### [Your instructions]
Retype the rows below, starting at the line that contains "Given: Click the blurred" and going through the end of the rows. Leave the pictures out of your copy.
-=-=-=-=-
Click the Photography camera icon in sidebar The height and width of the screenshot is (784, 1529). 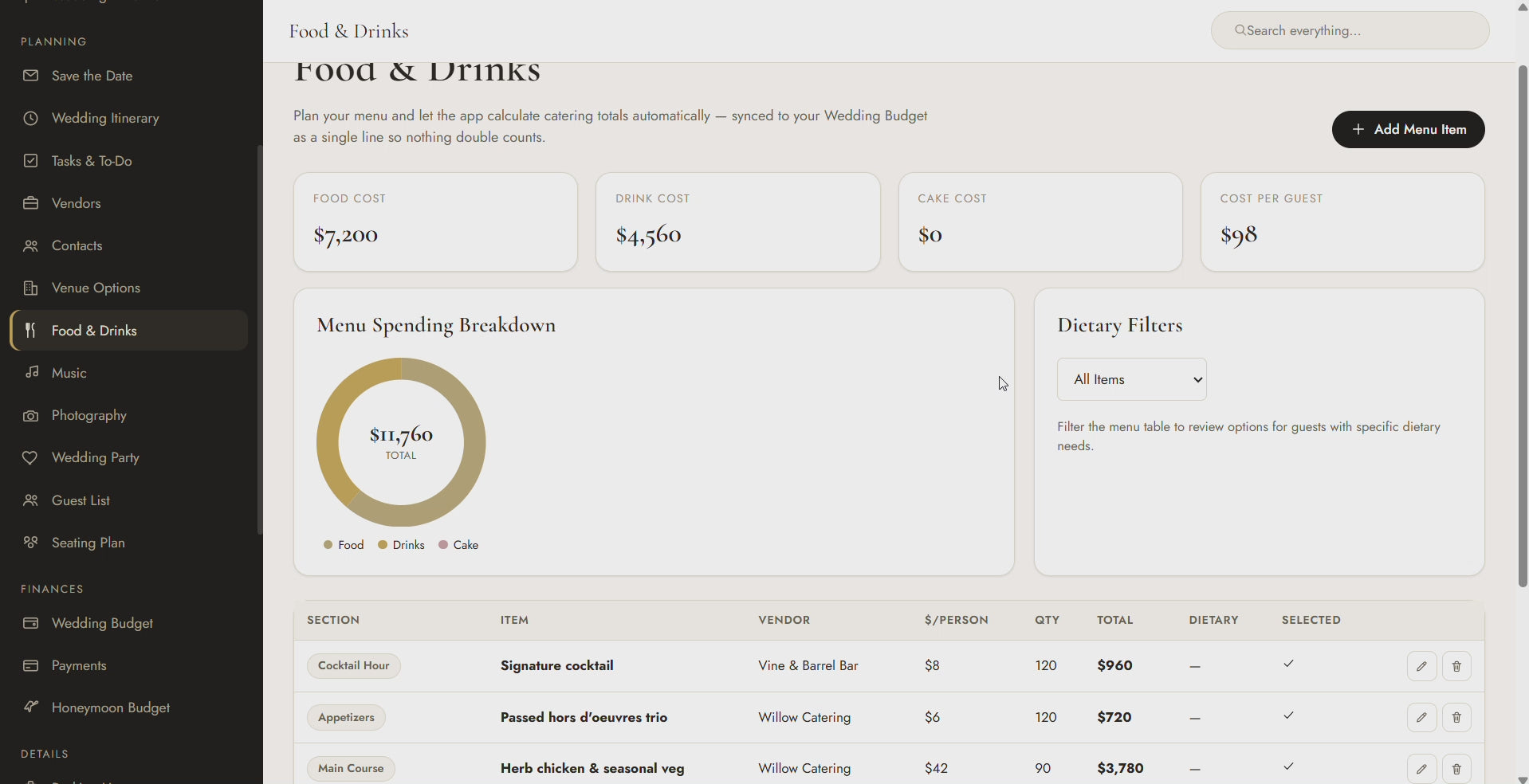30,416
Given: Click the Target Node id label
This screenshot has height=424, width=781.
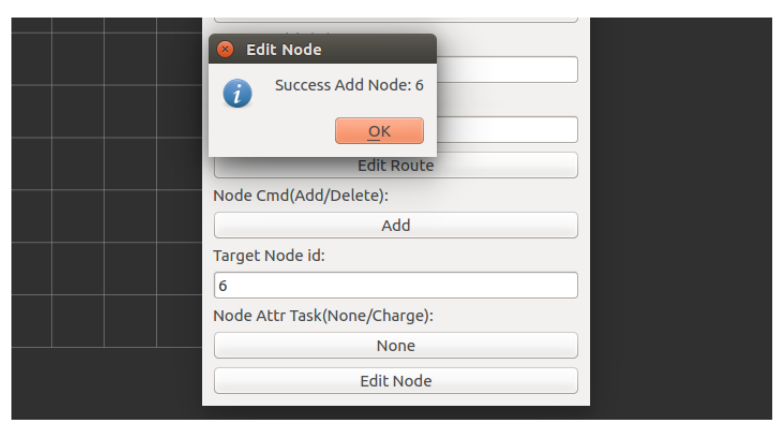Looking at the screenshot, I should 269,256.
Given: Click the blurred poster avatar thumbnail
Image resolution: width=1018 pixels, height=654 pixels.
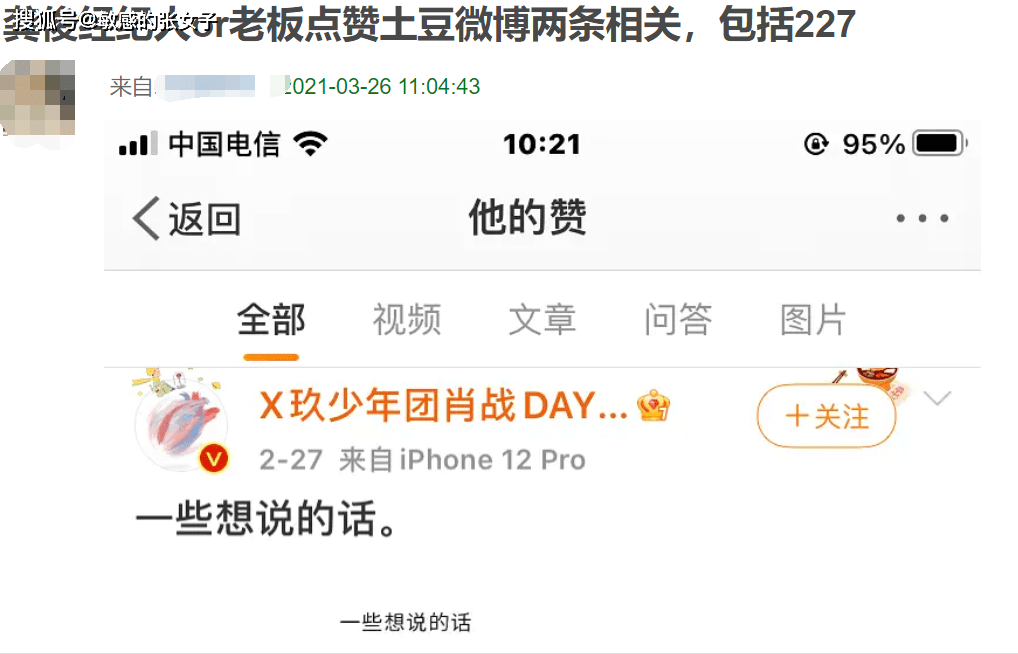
-=-=-=-=-
### [Answer to this exercise]
Given: Click the blurred poster avatar thumbnail
Image resolution: width=1018 pixels, height=654 pixels.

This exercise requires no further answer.